Lavalle got off easy. He was allowed to wash his car.

* One pitcher who didn't need much help, from Lavalle or anyone else, was Jeff Leuenberger, who tossed a two-hitter to beat Upland.

Leuenberger, only a junior, already has 22 career victories, six more than the school record. He was so dominating Saturday that pitching coach Scott Wolf made only one trip to the mound.

"Actually, Jeff always knows what I'm going to say before I even get out there," Wolf said. "So we just stand there and wait for the other team's momentum to die."

Upland had little of that going. Leuenberger went 3-0 to only three batters and got all three out. Those were the only things resembling a rally for Upland.

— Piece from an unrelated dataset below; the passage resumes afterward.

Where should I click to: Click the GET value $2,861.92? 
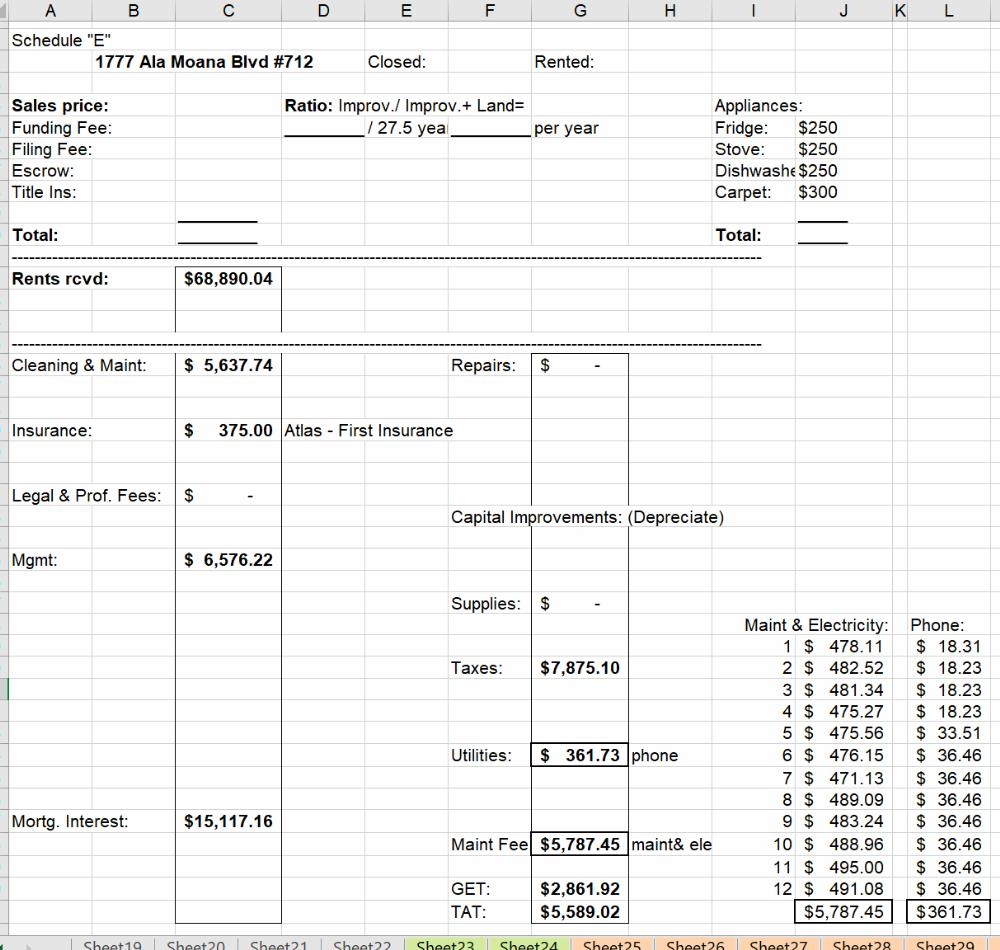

* The Long Beach Riptide, an independent minor league team, plays its home games at Blair Field. Yet the Riptide faced a 2:45 p.m. "curfew" for its noon game on Saturday. Boy, you're really a big-time operation when you get bumped off your home field by some high school kids.

Then again, could the Riptide even beat high school kids?

* Final thoughts. Let's see, Dana Hills' officials lured Bob Canary back to coach baseball. They handed the basketball team to Mark Thornton, a Dolphin lower-level coach in the 1970s. Do they now beg and plead Saddleback football Coach Bill Cunerty to return to his roots?